How does poverty fit, or not fit, into a human rights framework? What theoretical and practical questions does it raise? How can we postulate effective strategies to mitigate and erase poverty? For the 2014-2015 academic year, the DHRC@FHI is leading the series The 99 Percent: Poverty, Justice and Human Rights with a focus on community based participatory research.
In Pathologies of Power, medical anthropologist Paul Farmer argues that “the drama, the tragedy, of the destitute sick” should be the most urgent concern of anyone who cares about human rights. Yet for most, human rights is limited to a list of civil and political rights that do not involve people’s basic needs, including food, shelter and health care. Many ask, will it ever be possible to declare success in guaranteeing a right not to be poor?
Currently, half of the population of the developing world lives in extreme poverty, many excluded from the political processes where human rights are normally defended and won. Furthermore, more than a third of the world’s population still lacks access to improved sanitation facilities. How can anyone successfully mount a human rights campaign when they can’t feed, clothe, or wash themselves or their children?
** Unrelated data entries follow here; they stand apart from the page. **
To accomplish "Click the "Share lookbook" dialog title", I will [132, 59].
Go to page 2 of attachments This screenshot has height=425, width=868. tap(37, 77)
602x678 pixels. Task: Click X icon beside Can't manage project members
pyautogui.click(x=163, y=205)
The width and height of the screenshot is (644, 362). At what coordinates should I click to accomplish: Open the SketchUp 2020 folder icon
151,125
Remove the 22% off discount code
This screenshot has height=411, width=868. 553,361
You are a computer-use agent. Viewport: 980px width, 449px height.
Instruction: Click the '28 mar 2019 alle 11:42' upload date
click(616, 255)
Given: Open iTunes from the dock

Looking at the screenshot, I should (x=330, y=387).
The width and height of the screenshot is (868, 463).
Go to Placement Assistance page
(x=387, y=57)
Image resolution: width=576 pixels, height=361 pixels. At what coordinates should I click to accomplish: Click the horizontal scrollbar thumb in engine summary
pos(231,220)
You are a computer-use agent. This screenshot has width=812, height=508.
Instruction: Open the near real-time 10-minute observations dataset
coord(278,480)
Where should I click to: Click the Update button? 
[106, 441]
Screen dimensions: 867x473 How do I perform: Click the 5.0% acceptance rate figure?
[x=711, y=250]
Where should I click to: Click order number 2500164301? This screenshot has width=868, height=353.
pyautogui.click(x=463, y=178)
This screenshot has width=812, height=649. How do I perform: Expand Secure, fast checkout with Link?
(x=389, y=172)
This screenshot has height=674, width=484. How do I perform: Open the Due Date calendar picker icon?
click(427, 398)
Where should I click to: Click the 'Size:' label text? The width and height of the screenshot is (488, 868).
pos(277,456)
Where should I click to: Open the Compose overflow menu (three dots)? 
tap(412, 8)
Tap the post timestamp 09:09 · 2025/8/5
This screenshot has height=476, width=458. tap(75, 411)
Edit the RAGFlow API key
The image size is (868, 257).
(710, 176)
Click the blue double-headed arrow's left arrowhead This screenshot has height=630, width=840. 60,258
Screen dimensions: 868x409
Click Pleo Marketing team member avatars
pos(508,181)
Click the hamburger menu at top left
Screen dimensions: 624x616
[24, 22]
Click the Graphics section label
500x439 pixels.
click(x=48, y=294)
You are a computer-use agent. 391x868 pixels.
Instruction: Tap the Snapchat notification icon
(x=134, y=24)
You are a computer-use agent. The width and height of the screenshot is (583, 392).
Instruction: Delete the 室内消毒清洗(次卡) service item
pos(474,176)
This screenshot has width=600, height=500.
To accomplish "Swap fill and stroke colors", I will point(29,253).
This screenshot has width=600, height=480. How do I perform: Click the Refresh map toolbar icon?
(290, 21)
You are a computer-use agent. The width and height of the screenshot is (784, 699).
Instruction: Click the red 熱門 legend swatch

This is not an issue that only affects the developing world. Poverty-based barriers to human rights protection also exist — and, some would argue, are increasing — in developed countries like the United States. Poor communities continue to be more likely to lack access to basic resources, including food, clean water and health care than the middle class or wealthy. They are unable even to enjoy the protections encompassed in one of the foundational articles of the Universal Declaration of Human Rights, the right to life, liberty and security of person.
As Journalist Ezra Klein stated in the Washington Post, “It’s not that 99 percent of Americans are really struggling. It’s not that 99 percent of Americans want a revolution. It’s that 99 percent of Americans sense that the fundamental bargain of our economy — work hard, play by the rules, get ahead — has been broken, and they want to see it restored.”
Speaker Series
Robert Walker
Robert Walker, professor of Social Policy at the University of Oxford in England, adviser to the UN Special Rapporteur on Extreme Poverty and author of The Shame of Poverty: Walker’s work examines the way in which the pain of poverty extends beyond material hardship. Walker presented a talk titled “Do we Accept the Right to be Extremely Poor? Results from an Empirical Enquiry” on September 30th, 2014.
Catherine Coleman-Flowers
Catherine Coleman-Flowers, Rural Development, Manager, Equal Justice Institute: Flowers coordinates a wastewater project in Lowndes County, Alabama. She is founder and director of the Alabama Center for Rural Enterprise and joined the Environmental Justice Initiative’s Race and Poverty Initiative in 2008. Ms. Flowers presented a talk titled “America’s Dirty Secret: Living Amongst Raw Sewage” on October 24th, 2014.
Gene Nichol
Gene Nichol, Director of the Center on Poverty, Work and Opportunity: Nichol is Boyd Tinsley Distinguished professor at UNC Law School and Director of the Center on Poverty, Work and Opportunity. Nichol is an outspoken advocate for the poor in North Carolina, and gave a talk entitled, “Poverty, North Carolina and the American Flight From Equality” on November 4th, 2014.